Write out exactly the first lines of the listing, ending on the line that contains "You are a computer-use agent. The height".

== The data

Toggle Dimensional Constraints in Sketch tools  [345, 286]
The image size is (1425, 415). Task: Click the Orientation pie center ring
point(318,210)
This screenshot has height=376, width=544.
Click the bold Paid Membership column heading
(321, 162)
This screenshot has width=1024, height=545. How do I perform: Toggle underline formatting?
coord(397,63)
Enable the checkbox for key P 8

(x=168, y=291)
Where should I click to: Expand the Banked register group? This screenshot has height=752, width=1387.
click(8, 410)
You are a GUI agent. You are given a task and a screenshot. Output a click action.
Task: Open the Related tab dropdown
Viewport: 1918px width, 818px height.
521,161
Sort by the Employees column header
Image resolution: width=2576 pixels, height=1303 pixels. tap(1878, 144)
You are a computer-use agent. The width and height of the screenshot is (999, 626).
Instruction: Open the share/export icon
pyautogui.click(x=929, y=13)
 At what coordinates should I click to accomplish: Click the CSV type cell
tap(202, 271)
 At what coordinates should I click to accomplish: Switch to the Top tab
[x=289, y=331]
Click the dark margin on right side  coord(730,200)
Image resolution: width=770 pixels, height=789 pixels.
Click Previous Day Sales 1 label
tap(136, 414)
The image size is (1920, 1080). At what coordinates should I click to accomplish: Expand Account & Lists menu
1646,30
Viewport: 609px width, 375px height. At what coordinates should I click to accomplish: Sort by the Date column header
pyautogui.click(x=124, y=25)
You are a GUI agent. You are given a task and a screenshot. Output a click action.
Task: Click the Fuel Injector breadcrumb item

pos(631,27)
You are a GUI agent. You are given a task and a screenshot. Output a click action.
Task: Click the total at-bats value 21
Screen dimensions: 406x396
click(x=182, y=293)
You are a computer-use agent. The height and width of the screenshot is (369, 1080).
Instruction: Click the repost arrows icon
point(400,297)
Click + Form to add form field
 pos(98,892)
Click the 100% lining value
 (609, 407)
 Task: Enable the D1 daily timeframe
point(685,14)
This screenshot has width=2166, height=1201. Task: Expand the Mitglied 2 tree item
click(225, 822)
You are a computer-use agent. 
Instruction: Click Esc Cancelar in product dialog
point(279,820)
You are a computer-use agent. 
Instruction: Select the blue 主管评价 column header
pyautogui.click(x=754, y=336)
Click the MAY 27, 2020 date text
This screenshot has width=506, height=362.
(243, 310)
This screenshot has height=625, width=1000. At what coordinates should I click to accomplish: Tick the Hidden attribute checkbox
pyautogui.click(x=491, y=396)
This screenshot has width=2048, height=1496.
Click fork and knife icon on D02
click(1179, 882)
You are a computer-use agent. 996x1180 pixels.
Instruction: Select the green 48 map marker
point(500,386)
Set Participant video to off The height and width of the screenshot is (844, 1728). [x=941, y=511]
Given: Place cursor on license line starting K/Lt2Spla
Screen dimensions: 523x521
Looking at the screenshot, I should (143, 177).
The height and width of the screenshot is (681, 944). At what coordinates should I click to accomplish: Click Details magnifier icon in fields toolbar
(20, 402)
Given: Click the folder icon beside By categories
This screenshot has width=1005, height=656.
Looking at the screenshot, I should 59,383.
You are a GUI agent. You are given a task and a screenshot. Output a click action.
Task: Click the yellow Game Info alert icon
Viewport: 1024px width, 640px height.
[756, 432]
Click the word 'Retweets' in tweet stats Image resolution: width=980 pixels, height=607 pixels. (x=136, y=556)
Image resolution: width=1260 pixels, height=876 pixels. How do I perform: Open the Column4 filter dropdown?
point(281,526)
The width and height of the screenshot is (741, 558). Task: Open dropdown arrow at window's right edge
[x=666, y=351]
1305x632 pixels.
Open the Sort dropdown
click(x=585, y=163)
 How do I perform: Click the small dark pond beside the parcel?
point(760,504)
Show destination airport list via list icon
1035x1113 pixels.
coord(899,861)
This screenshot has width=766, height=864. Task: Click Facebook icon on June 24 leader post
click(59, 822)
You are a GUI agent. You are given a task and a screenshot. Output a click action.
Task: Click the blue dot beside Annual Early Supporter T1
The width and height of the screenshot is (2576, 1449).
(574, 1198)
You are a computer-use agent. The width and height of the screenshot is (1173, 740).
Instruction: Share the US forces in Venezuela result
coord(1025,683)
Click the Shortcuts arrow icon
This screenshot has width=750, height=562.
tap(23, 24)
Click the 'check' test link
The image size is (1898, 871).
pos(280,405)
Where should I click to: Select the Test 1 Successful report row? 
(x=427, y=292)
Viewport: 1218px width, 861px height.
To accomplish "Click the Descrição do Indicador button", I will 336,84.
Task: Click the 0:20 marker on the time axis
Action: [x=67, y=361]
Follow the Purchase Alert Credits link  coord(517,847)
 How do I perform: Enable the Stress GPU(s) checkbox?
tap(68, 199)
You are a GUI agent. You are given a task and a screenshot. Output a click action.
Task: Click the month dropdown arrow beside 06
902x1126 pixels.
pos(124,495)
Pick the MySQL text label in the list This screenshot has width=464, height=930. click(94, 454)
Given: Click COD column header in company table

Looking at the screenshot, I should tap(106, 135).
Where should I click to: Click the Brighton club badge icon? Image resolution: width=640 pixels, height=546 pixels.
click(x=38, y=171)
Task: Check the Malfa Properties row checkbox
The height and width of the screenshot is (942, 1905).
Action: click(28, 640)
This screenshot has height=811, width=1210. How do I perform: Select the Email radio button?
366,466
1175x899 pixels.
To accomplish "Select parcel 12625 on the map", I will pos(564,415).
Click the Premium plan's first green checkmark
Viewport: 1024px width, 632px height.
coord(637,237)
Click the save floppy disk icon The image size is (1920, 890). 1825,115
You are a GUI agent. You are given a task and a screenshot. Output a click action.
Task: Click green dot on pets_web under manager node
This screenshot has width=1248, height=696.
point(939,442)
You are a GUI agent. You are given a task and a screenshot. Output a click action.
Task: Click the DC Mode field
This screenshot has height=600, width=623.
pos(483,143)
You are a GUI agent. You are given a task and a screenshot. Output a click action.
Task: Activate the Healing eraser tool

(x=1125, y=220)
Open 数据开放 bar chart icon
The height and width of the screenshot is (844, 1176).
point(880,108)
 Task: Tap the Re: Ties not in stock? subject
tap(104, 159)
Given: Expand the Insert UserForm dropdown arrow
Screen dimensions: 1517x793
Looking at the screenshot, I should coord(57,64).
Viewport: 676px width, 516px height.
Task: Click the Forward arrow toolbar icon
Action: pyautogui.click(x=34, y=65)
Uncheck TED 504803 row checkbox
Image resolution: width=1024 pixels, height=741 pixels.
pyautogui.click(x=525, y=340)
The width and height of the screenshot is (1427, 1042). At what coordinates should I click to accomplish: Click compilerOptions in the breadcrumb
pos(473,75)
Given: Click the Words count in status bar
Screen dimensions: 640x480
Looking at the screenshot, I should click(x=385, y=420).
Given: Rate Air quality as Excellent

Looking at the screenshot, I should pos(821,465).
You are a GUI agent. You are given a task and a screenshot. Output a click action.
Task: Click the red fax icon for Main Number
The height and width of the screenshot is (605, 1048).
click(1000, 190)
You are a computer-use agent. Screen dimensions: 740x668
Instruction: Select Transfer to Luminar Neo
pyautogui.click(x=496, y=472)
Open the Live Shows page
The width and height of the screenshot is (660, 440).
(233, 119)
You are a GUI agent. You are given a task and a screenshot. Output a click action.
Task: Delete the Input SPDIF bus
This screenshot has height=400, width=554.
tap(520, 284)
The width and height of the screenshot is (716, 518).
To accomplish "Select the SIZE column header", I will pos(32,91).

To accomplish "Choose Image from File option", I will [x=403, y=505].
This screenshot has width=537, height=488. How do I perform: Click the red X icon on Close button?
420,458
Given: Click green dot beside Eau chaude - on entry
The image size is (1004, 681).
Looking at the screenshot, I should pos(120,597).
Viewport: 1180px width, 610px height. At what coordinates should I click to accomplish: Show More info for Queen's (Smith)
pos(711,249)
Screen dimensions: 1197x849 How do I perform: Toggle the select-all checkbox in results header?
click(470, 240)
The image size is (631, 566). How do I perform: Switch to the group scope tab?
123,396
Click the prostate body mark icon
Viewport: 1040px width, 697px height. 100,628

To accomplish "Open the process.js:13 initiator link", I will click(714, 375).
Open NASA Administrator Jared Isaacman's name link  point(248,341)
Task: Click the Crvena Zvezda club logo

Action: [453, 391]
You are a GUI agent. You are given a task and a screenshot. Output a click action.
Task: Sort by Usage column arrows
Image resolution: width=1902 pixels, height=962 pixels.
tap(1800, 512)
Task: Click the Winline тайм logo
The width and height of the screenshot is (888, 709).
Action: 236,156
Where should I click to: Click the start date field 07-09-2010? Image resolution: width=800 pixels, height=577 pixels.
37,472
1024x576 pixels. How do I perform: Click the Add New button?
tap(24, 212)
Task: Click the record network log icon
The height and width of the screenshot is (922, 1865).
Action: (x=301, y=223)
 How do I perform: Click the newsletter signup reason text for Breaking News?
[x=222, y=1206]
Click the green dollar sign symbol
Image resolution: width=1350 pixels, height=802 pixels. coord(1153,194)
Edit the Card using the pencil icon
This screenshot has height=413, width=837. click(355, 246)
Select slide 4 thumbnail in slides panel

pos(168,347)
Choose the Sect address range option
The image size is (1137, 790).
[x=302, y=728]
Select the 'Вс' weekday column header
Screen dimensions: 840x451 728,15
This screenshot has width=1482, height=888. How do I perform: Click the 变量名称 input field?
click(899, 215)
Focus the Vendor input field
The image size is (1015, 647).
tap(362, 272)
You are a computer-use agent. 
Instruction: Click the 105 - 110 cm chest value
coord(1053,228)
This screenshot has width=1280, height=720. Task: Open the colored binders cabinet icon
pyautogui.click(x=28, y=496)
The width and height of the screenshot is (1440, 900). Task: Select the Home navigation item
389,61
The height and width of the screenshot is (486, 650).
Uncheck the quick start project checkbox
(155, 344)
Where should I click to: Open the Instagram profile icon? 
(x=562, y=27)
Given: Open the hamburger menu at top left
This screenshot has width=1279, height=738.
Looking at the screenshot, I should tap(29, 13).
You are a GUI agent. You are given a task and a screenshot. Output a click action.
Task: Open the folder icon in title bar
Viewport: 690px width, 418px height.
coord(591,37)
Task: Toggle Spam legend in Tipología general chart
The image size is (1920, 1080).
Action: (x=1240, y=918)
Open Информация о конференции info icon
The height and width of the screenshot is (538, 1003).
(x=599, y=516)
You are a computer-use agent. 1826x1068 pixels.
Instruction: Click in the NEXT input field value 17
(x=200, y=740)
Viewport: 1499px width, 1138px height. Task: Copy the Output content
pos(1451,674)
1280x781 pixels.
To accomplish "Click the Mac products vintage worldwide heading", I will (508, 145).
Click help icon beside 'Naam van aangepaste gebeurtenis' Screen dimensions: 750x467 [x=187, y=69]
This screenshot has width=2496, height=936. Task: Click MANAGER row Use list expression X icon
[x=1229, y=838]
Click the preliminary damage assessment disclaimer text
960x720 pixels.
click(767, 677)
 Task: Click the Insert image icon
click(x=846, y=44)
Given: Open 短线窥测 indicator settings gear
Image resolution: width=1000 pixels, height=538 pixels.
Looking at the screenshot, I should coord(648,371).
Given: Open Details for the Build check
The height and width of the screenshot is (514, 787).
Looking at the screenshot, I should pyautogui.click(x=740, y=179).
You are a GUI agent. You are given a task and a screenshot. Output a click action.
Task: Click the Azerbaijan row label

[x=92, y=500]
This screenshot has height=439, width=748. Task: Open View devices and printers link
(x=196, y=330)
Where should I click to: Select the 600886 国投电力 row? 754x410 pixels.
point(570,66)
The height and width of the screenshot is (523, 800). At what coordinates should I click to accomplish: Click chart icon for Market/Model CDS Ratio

====

▸ **Answer to this problem**
Toggle Dimensional Constraints in Sketch tools  [345, 286]
The image size is (1425, 415). Task: Click the Orientation pie center ring
point(318,210)
This screenshot has height=376, width=544.
Click the bold Paid Membership column heading
(321, 162)
This screenshot has width=1024, height=545. How do I perform: Toggle underline formatting?
coord(397,63)
Enable the checkbox for key P 8

(x=168, y=291)
Where should I click to: Expand the Banked register group? This screenshot has height=752, width=1387.
click(8, 410)
You are a GUI agent. You are given a task and a screenshot. Output a click action.
Task: Open the Related tab dropdown
Viewport: 1918px width, 818px height.
521,161
Sort by the Employees column header
Image resolution: width=2576 pixels, height=1303 pixels. tap(1878, 144)
You are a computer-use agent. The width and height of the screenshot is (999, 626).
Instruction: Open the share/export icon
pyautogui.click(x=929, y=13)
 At what coordinates should I click to accomplish: Click the CSV type cell
tap(202, 271)
 At what coordinates should I click to accomplish: Switch to the Top tab
[x=289, y=331]
Click the dark margin on right side  coord(730,200)
Image resolution: width=770 pixels, height=789 pixels.
Click Previous Day Sales 1 label
tap(136, 414)
The image size is (1920, 1080). At what coordinates should I click to accomplish: Expand Account & Lists menu
1646,30
Viewport: 609px width, 375px height. At what coordinates should I click to accomplish: Sort by the Date column header
pyautogui.click(x=124, y=25)
You are a GUI agent. You are given a task and a screenshot. Output a click action.
Task: Click the Fuel Injector breadcrumb item

pos(631,27)
You are a GUI agent. You are given a task and a screenshot. Output a click action.
Task: Click the total at-bats value 21
Screen dimensions: 406x396
click(x=182, y=293)
You are a computer-use agent. The height and width of the screenshot is (369, 1080).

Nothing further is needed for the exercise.